The roads are 4-6 lanes wide, solid with moving cars, buses and motorbikes and there are no pedestrian crossings - you literally have to make an act of faith and step out into the moving traffic whereupon vehicles either swerve around you, slow down or stop as you shuffle between the lanes and surely only Chaos Theory can explain how each time you get to the other side safely. This IS a terrifying experience for the first couple of days after which it starts to seem normal! The traffic and pollution is horrendous and driving terrible - we saw two accidents. In the tranquil oasis of the Iranian Artists Forum there was an excellent exhibition of anti-traffic images that could not have been more fitting.


The first snows of winter dusted the mountains that overlook the city and Tracey had her knee X-rayed at the hospital which showed no fracture. We spent an unfortunate amount of time tooing and froing between the British, Pakistan and Indian embassies applying for visas and waiting around for them to be granted. During this time I started to lose the will to live and convinced Tracey that an overnight trip out of the smog to get some mountain air and relax in a thermal spa was what was needed. I had not factored in rain/snow and the cold of being over 2500m high. We couldn't see the highest mountain in central Asia (Mt Damavand,5671m) due to being in the cloud, in fact we could barely see the ends of our noses, but this did not seem to trouble the taxi driver who sped around wet, rock strewn hairpin bends on the mountain road up to the muddy spa village of Ab Kharm. We couldn't afford the spa hotels and found ourselves in a fairly bleak freezing cold room sleeping in the traditional style (a thin mattress on the floor). The sulphurous volcanic water was too hot to sit in and it was pouring outside. We were so desperate we made our own backgammon game with nuts and raisins as markers. We had reached a low point on the trip. Back in Tehran we found that the hotel staff had been through the entire contents of both our bags - though we are still unsure if anything was stolen.


I was so glad to be taking the sleeper train from Tehran south to Esfehan (8hrs, 300 miles). We had been told to arrive 2 hours early to book the bikes into "cargo" whereupon they would arrive 3-4 days after us. However when we got to the station "cargo" was shut! We saw the station manager who was brilliant and got our bikes on the train with us at no cost. We shared a 6 birth cabin with two young Iranian couples and I amused Tracey by causing a musical chairs scenario through my failure to grasp seating etiquette between men and women.


After Tehran, Esfehan seemed wonderful and it is one of the great cities for Muslim architecture.

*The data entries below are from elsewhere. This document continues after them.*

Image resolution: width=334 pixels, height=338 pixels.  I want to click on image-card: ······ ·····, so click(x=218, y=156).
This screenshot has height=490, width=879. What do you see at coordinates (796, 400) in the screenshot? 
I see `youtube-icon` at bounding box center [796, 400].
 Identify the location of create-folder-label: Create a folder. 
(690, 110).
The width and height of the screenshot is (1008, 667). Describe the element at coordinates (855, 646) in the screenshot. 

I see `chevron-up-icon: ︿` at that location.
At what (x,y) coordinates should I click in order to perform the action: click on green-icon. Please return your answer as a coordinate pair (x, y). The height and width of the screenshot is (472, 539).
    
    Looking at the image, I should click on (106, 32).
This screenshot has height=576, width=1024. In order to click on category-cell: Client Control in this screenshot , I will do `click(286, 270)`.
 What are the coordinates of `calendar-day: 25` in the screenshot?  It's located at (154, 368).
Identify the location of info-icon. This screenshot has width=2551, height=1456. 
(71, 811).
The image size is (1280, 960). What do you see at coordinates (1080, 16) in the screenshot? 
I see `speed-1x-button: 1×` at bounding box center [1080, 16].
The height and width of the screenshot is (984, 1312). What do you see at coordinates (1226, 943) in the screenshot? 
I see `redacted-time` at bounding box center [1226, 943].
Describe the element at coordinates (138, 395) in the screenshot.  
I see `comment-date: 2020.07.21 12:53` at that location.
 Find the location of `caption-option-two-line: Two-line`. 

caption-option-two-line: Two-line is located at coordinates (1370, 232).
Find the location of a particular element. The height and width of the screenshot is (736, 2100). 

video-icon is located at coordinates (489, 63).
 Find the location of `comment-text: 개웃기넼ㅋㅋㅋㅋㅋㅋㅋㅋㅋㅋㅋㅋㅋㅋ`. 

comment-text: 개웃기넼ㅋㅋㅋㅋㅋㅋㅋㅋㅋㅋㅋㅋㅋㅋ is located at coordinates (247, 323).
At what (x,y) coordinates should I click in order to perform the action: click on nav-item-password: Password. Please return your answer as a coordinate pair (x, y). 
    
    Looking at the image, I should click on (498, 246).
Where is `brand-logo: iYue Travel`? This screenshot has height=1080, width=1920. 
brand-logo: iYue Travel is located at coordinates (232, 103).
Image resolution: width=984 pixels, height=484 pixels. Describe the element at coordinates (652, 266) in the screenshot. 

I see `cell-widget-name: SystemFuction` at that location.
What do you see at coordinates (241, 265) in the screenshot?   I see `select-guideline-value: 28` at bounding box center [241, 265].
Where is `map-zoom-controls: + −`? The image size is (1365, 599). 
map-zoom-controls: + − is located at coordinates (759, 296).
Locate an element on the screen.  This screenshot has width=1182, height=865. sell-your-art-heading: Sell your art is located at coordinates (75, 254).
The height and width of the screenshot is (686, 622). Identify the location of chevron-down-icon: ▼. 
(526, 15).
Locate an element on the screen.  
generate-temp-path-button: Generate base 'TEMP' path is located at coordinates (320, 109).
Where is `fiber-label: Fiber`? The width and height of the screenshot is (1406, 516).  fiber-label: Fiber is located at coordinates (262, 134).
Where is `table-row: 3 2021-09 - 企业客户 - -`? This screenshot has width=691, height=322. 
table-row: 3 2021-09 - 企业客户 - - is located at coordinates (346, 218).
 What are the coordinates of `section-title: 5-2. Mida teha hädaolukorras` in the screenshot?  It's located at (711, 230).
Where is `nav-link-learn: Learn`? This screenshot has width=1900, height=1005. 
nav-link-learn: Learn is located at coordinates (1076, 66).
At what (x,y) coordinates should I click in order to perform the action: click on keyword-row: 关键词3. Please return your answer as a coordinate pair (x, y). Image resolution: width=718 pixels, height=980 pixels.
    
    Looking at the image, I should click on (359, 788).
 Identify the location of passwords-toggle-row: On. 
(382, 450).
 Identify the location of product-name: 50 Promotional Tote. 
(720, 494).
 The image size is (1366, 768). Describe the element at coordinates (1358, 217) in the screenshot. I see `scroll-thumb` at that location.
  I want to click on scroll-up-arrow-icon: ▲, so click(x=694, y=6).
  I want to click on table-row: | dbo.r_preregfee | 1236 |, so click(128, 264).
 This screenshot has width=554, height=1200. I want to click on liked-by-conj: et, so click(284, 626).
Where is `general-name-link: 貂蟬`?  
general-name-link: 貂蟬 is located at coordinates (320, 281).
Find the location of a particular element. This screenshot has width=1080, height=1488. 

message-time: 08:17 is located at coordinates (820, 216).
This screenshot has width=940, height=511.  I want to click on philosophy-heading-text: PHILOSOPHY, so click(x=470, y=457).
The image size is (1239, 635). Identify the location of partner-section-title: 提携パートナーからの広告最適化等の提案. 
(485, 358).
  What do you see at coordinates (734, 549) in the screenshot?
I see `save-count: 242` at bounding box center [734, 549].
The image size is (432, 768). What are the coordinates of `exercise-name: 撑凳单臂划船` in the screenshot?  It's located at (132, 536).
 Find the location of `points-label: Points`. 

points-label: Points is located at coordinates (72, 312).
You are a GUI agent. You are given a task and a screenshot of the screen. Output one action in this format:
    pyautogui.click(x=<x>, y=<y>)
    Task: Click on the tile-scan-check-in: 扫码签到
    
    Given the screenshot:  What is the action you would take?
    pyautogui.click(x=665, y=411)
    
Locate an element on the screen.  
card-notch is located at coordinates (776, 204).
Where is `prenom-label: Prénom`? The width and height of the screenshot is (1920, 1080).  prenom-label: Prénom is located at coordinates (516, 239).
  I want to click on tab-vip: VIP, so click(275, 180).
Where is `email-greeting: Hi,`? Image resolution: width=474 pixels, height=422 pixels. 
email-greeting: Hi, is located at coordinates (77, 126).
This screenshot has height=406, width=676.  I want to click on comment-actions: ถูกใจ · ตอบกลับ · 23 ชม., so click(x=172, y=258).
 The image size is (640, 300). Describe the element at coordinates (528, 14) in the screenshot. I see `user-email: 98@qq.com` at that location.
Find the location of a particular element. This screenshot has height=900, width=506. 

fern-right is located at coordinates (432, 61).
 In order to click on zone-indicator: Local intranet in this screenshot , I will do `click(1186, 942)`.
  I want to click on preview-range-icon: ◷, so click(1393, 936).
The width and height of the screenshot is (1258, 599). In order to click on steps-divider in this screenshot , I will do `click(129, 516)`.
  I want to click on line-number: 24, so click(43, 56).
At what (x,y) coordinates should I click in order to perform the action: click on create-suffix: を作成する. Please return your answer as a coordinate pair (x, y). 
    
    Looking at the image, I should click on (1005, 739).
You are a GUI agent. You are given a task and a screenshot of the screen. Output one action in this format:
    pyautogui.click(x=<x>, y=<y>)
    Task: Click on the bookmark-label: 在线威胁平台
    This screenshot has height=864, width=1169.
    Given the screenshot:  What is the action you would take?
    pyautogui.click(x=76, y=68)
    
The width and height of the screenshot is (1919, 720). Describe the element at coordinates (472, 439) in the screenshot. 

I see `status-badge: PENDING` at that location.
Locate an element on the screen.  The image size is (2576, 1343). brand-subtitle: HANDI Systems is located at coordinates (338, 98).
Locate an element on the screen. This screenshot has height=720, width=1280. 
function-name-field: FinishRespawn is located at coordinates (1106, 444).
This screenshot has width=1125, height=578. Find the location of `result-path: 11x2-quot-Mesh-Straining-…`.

We spent some days sightseeing mosques, palaces, bridges, temples, bazaars, bathouses and tearooms around the famous Immam Square. We agreed to help out Ali an Iranian english teacher and visited his language school to speak with three classes of young women, which I enjoyed and found quite revealing. Ali also helped show us around the city and sample the many flavours of non-alcoholic beer - pomegranate was the best!


We had hoped to continue on bikes but Tracey's knee was still not 100% so we took a 7hr bus ride south to Shiraz and sped through high desert plateaus where the Zagros mountains reared straight up from the flat valleys in steep rocky cliffs. Alas the shiraz wine that inspired some of Irans most famous poets is no longer to be found. To distract Tracey from this fact we visited more mosques, bazaars, shrines, palaces and gardens and took a tour to Persepolis, one of the world's great ancient sites - a huge complex of ruined palaces and tombs from the Archemenid empire (550-350BC). It is hugely impressive, the kind of place that still has you imaging and thinking about it days later.


We took the bus back to Esfehan and Tracey's knee finally felt well enough to ride. Four weeks after her accident we were around a 1000 miles further on and glad to back on the bikes heading out into the desert, the wind through our wooly hat/headscarf, the trucks blasting in our ears and the world below our wheels.